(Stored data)

Segment Open

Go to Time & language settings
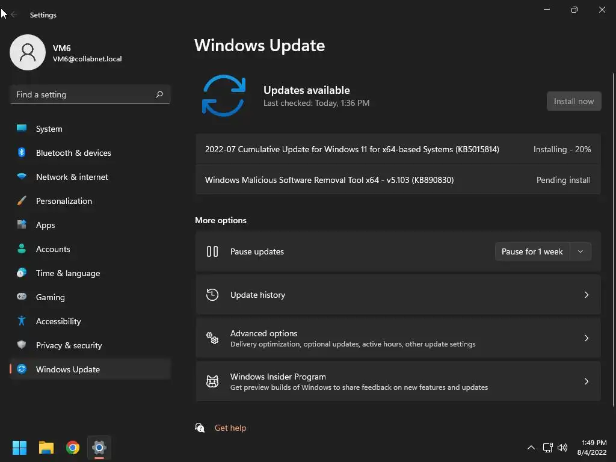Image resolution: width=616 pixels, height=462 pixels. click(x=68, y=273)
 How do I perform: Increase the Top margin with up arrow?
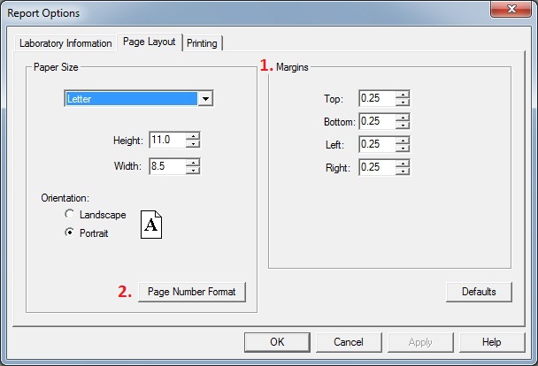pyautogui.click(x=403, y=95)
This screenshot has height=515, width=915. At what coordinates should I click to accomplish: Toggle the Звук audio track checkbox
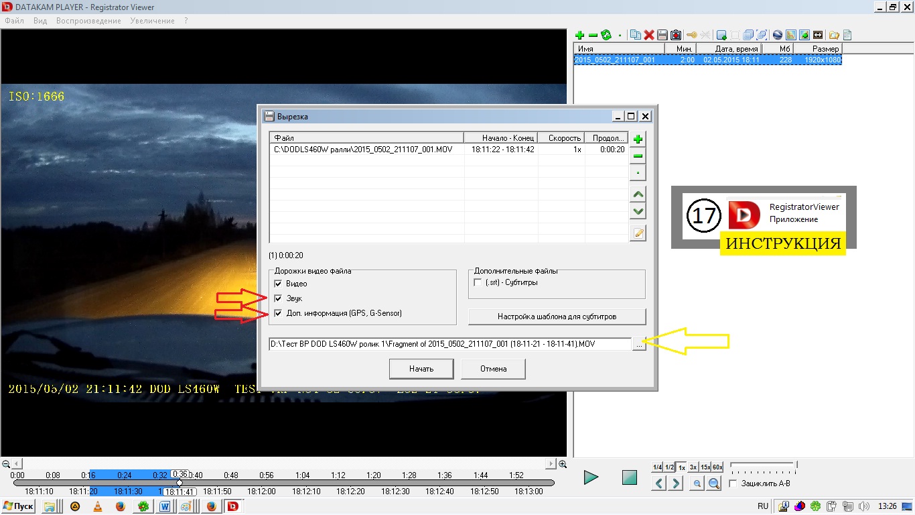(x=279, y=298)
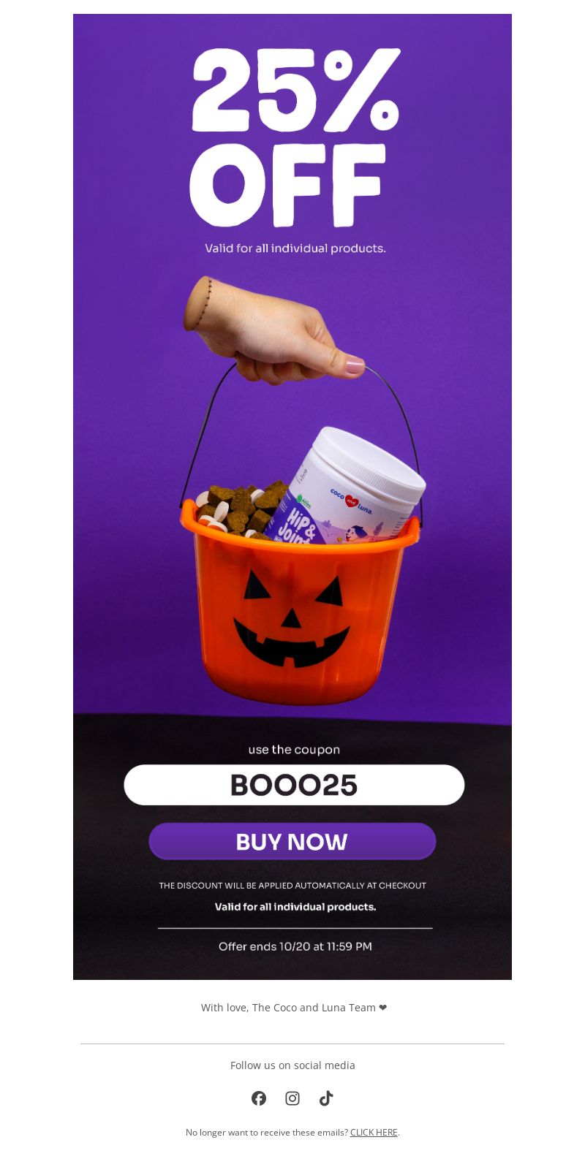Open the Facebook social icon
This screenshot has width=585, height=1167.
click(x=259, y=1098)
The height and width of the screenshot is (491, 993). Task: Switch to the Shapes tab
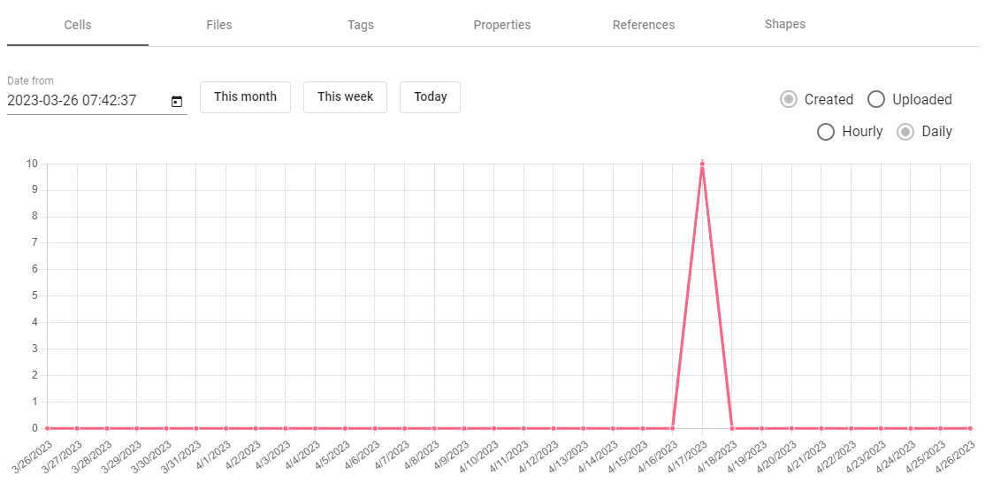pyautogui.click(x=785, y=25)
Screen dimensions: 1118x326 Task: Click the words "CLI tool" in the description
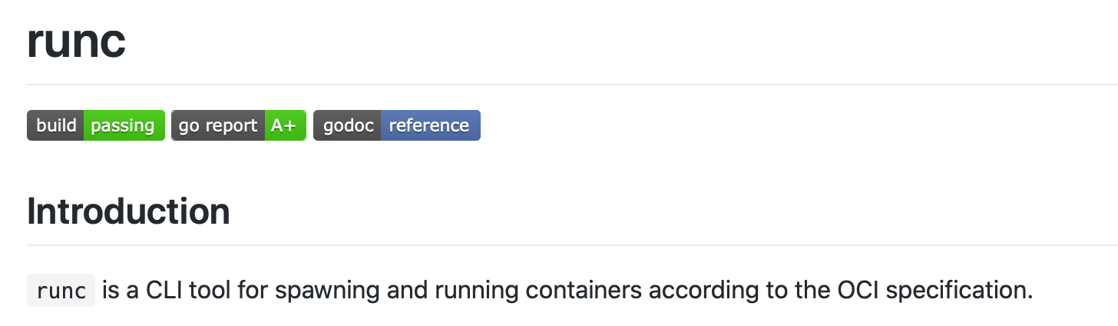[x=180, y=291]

Segment Closed
Segment Open

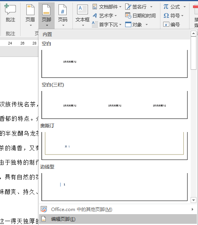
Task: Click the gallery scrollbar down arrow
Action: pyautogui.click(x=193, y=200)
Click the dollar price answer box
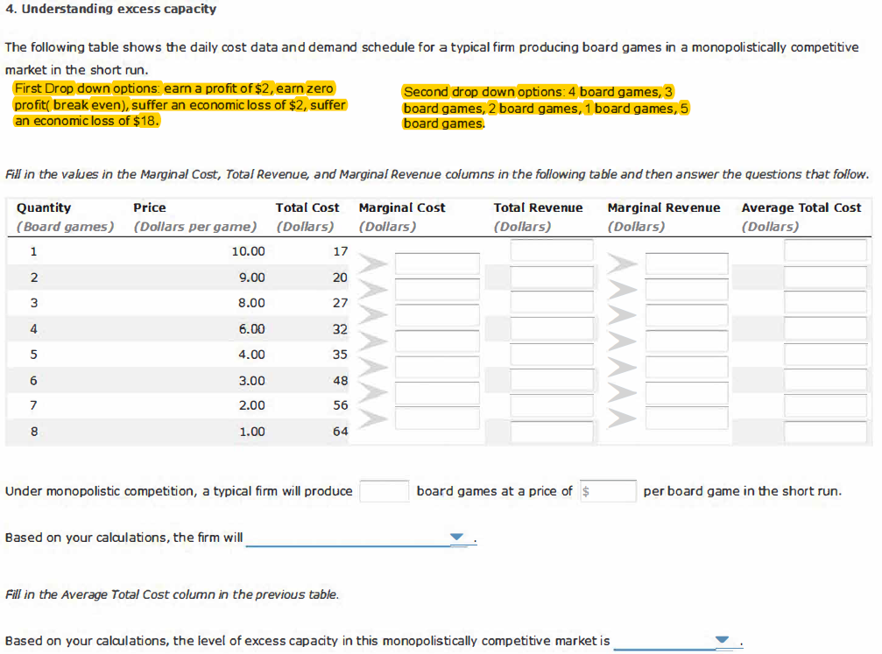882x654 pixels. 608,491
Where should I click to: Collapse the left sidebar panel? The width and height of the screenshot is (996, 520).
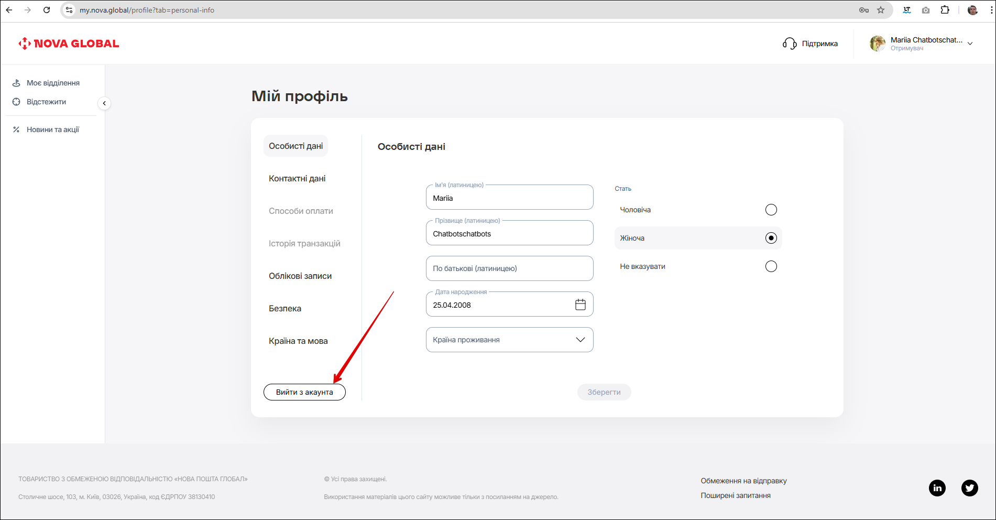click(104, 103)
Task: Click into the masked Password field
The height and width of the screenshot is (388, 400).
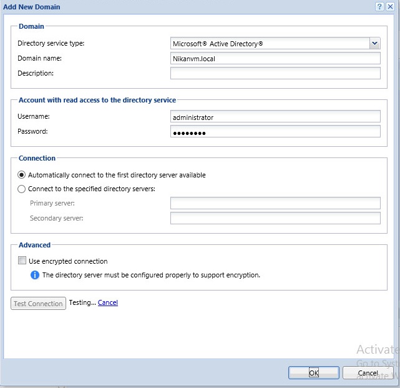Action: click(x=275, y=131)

Segment Closed

* _Your goal_:
Reproduce the data above exactly, but only the lines from the one showing "Click the dollar price answer box" through the one showing "Task: Click into the masked Password field", with both ends kept and the pictures left out.

* _Solution_:
Click the dollar price answer box
882x654 pixels. 608,491
Where should I click to: Collapse the left sidebar panel? The width and height of the screenshot is (996, 520).
click(104, 103)
Task: Click into the masked Password field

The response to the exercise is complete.